Journey to Poom
Doomed Assault
As in many gamedev stories, Poom should not have existed.
It came to be possible on Pico8 thanks to a (still unpublished) project, an Assault demake - a game I used to play at arcades as a kid (dual stick! excellent music! ultra low bass explosions!).
Early 2020, quite proud of my silky smooth rotozoom engine running entirely in memory, well below 50% cpu with enemy units.
@Eniko & @Electricgryphon had already paved the way, I went slightly further:
load #assault (requires a 0.1.12c version to run at full speed)
Engine is looking good, time to export to HTML and demo it. I run a couple of tests on my home computers and mobiles...
It did not went well, performance was all over the place and required a powerful PC to run at full speed.
Reporting the bug (?) to Zep (Joseph White, Pico8 author), it became apparent the game relied too much on binary operations and trashed the web player.

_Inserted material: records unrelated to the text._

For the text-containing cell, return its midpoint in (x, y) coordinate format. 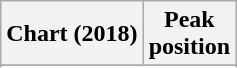
Peakposition (189, 34)
Chart (2018) (72, 34)
Provide the (x, y) coordinate of the cell's center where the given text is located.  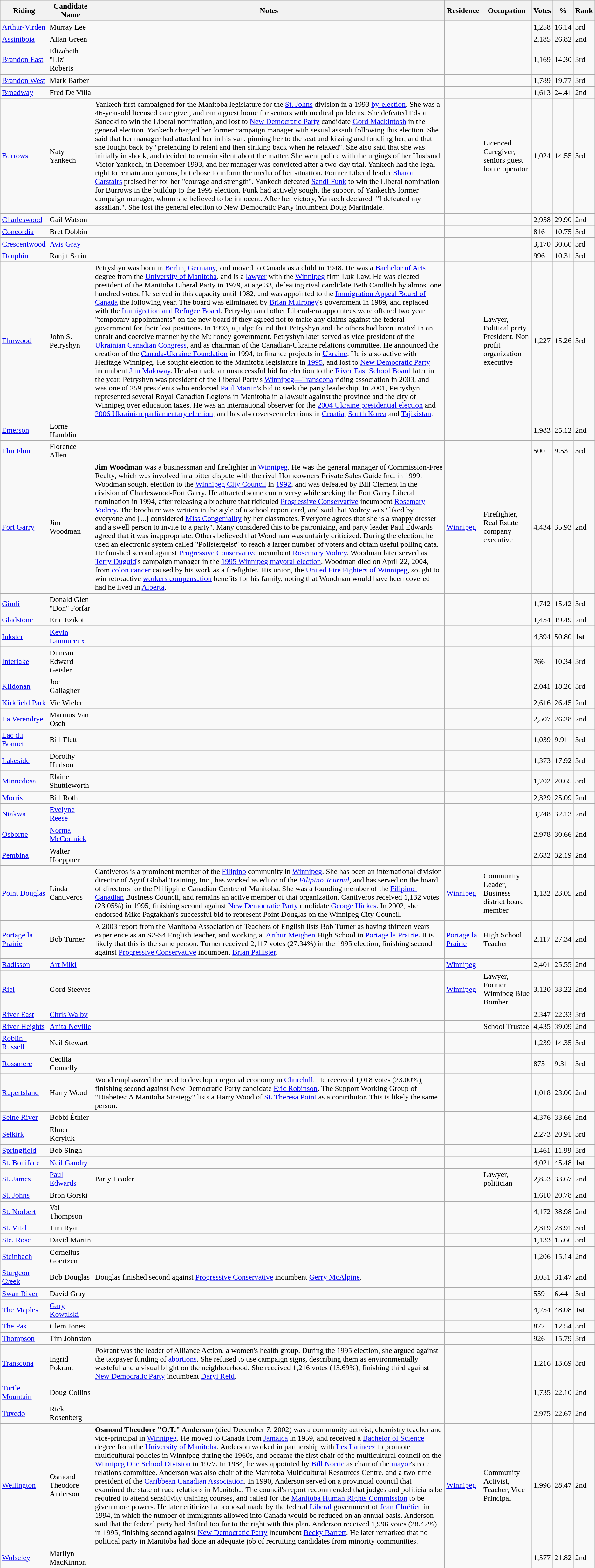
48.08 (563, 1311)
1,983 (542, 430)
Lawyer, Former Winnipeg Blue Bomber (507, 990)
School Trustee (507, 1027)
River Heights (24, 1027)
Assiniboia (24, 39)
Rossmere (24, 1064)
Elizabeth "Liz" Roberts (71, 60)
2,507 (542, 720)
10.34 (563, 662)
2,329 (542, 798)
David Gray (71, 1294)
Murray Lee (71, 27)
2,117 (542, 940)
Transcona (24, 1364)
50.80 (563, 637)
2,978 (542, 835)
14.30 (563, 60)
Neil Gaudry (71, 1163)
John S. Petryshyn (71, 341)
2,347 (542, 1015)
Eric Ezikot (71, 620)
Interlake (24, 662)
Kildonan (24, 687)
1,996 (542, 1486)
Joe Gallagher (71, 687)
Evelyne Reese (71, 814)
Elaine Shuttleworth (71, 781)
Marinus Van Osch (71, 720)
Tim Ryan (71, 1229)
Votes (542, 11)
30.60 (563, 244)
1,018 (542, 1093)
Inkster (24, 637)
32.13 (563, 814)
Tuxedo (24, 1414)
19.49 (563, 620)
1,169 (542, 60)
Thompson (24, 1339)
1,702 (542, 781)
20.91 (563, 1135)
12.54 (563, 1327)
1,742 (542, 604)
Elmwood (24, 341)
22.33 (563, 1015)
Fort Garry (24, 528)
Rick Rosenberg (71, 1414)
Selkirk (24, 1135)
Tim Johnston (71, 1339)
10.75 (563, 232)
33.66 (563, 1118)
Duncan Edward Geisler (71, 662)
1,133 (542, 1241)
Morris (24, 798)
3,748 (542, 814)
926 (542, 1339)
Springfield (24, 1151)
4,434 (542, 528)
2,401 (542, 965)
14.55 (563, 156)
877 (542, 1327)
St. Johns (24, 1196)
Wolseley (24, 1558)
Lakeside (24, 761)
22.10 (563, 1393)
Gord Steeves (71, 990)
Norma McCormick (71, 835)
1,258 (542, 27)
4,394 (542, 637)
Vic Wieler (71, 703)
Harry Wood (71, 1093)
Seine River (24, 1118)
Mark Barber (71, 80)
Charleswood (24, 220)
23.91 (563, 1229)
Paul Edwards (71, 1179)
26.28 (563, 720)
Minnedosa (24, 781)
27.34 (563, 940)
2,632 (542, 856)
38.98 (563, 1212)
15.26 (563, 341)
31.47 (563, 1278)
14.35 (563, 1043)
15.42 (563, 604)
500 (542, 451)
2,273 (542, 1135)
Gary Kowalski (71, 1311)
26.82 (563, 39)
9.91 (563, 740)
20.78 (563, 1196)
4,376 (542, 1118)
22.67 (563, 1414)
26.45 (563, 703)
1,461 (542, 1151)
18.26 (563, 687)
Bobbi Éthier (71, 1118)
9.31 (563, 1064)
The Maples (24, 1311)
3,120 (542, 990)
Douglas finished second against Progressive Conservative incumbent Gerry McAlpine. (269, 1278)
Florence Allen (71, 451)
1,227 (542, 341)
4,172 (542, 1212)
Riding (24, 11)
La Verendrye (24, 720)
559 (542, 1294)
St. James (24, 1179)
Bret Dobbin (71, 232)
1,132 (542, 894)
Sturgeon Creek (24, 1278)
Swan River (24, 1294)
Bob Douglas (71, 1278)
River East (24, 1015)
Dorothy Hudson (71, 761)
Roblin–Russell (24, 1043)
Niakwa (24, 814)
St. Norbert (24, 1212)
Lorne Hamblin (71, 430)
4,435 (542, 1027)
Party Leader (269, 1179)
2,975 (542, 1414)
16.14 (563, 27)
Avis Gray (71, 244)
11.99 (563, 1151)
28.47 (563, 1486)
Notes (269, 11)
1,613 (542, 92)
Ranjit Sarin (71, 256)
Arthur-Virden (24, 27)
15.66 (563, 1241)
Firefighter, Real Estate company executive (507, 528)
Val Thompson (71, 1212)
Lawyer, politician (507, 1179)
33.67 (563, 1179)
Marilyn MacKinnon (71, 1558)
Art Miki (71, 965)
Pembina (24, 856)
35.93 (563, 528)
1,239 (542, 1043)
25.12 (563, 430)
1,216 (542, 1364)
766 (542, 662)
2,958 (542, 220)
Fred De Villa (71, 92)
Steinbach (24, 1257)
25.09 (563, 798)
4,254 (542, 1311)
Cornelius Goertzen (71, 1257)
25.55 (563, 965)
Community Activist, Teacher, Vice Principal (507, 1486)
39.09 (563, 1027)
Burrows (24, 156)
Gladstone (24, 620)
Brandon East (24, 60)
Gimli (24, 604)
1,206 (542, 1257)
1,039 (542, 740)
1,024 (542, 156)
2,616 (542, 703)
Ingrid Pokrant (71, 1364)
Linda Cantiveros (71, 894)
Allan Green (71, 39)
4,021 (542, 1163)
2,185 (542, 39)
816 (542, 232)
Gail Watson (71, 220)
Kirkfield Park (24, 703)
21.82 (563, 1558)
33.22 (563, 990)
Licenced Caregiver, seniors guest home operator (507, 156)
3,170 (542, 244)
2,319 (542, 1229)
2,041 (542, 687)
1,373 (542, 761)
Bob Turner (71, 940)
875 (542, 1064)
Rank (584, 11)
6.44 (563, 1294)
2,853 (542, 1179)
Concordia (24, 232)
45.48 (563, 1163)
30.66 (563, 835)
1,789 (542, 80)
Kevin Lamoureux (71, 637)
20.65 (563, 781)
15.79 (563, 1339)
Osmond Theodore Anderson (71, 1486)
Radisson (24, 965)
Bob Singh (71, 1151)
Flin Flon (24, 451)
Cecilia Connelly (71, 1064)
Bill Flett (71, 740)
Elmer Keryluk (71, 1135)
24.41 (563, 92)
23.05 (563, 894)
Riel (24, 990)
High School Teacher (507, 940)
23.00 (563, 1093)
Dauphin (24, 256)
Chris Walby (71, 1015)
Bill Roth (71, 798)
Neil Stewart (71, 1043)
Crescentwood (24, 244)
Lawyer, Political party President, Non profit organization executive (507, 341)
Community Leader, Business district board member (507, 894)
9.53 (563, 451)
Walter Hoeppner (71, 856)
Occupation (507, 11)
Osborne (24, 835)
David Martin (71, 1241)
10.31 (563, 256)
Donald Glen "Don" Forfar (71, 604)
St. Vital (24, 1229)
Rupertsland (24, 1093)
Broadway (24, 92)
1,735 (542, 1393)
Anita Neville (71, 1027)
17.92 (563, 761)
St. Boniface (24, 1163)
Candidate Name (71, 11)
Bron Gorski (71, 1196)
15.14 (563, 1257)
Naty Yankech (71, 156)
Ste. Rose (24, 1241)
1,454 (542, 620)
13.69 (563, 1364)
Doug Collins (71, 1393)
Residence (463, 11)
32.19 (563, 856)
Point Douglas (24, 894)
Emerson (24, 430)
Wellington (24, 1486)
19.77 (563, 80)
Lac du Bonnet (24, 740)
Brandon West (24, 80)
The Pas (24, 1327)
29.90 (563, 220)
3,051 (542, 1278)
1,610 (542, 1196)
Turtle Mountain (24, 1393)
996 (542, 256)
Jim Woodman (71, 528)
Clem Jones (71, 1327)
1,577 (542, 1558)
% (563, 11)
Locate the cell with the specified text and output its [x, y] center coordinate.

The delicate balance of simulated API costs did not account for so many "low level" operations per frame.
Too much binary ops? Nah...
poke4( mem, bor( bor( bor(rotr(band(shl(m[bor(band(mx,0xffff), band(lshr(srcy,16),0x0.ffff))],shl(band(srcx,7),2)),0xf000),28), rotr(band(shl(m[bor(band(mx mdx1,0xffff), band(lshr(srcy-ddy1,16),0x0.ffff))],shl(band(srcx ddx1,7),2)),0xf000),24)), bor(rotr(band(shl(m[bor(band(mx mdx2,0xffff), band(lshr(srcy-ddy2,16),0x0.ffff))],shl(band(srcx ddx2,7),2)),0xf000),20), rotr(band(shl(m[bor(band(mx mdx3,0xffff), band(lshr(srcy-ddy3,16),0x0.ffff))],shl(band(srcx ddx3,7),2)),0xf000),16)) ), bor( bor(rotr(band(shl(m[bor(band(mx mdx4,0xffff), band(lshr(srcy-ddy4,16),0x0.ffff))],shl(band(srcx ddx4,7),2)),0xf000),12), rotr(band(shl(m[bor(band(mx mdx5,0xffff), band(lshr(srcy-ddy5,16),0x0.ffff))],shl(band(srcx ddx5,7),2)),0xf000),8)), bor(rotr(band(shl(m[bor(band(mx mdx6,0xffff), band(lshr(srcy-ddy6,16),0x0.ffff))],shl(band(srcx ddx6,7),2)),0xf000),4), band(shl(m[bor(band(mx mdx7,0xffff), band(lshr(srcy-ddy7,16),0x0.ffff))],shl(band(srcx ddx7,7),2)),0xf000)) ) )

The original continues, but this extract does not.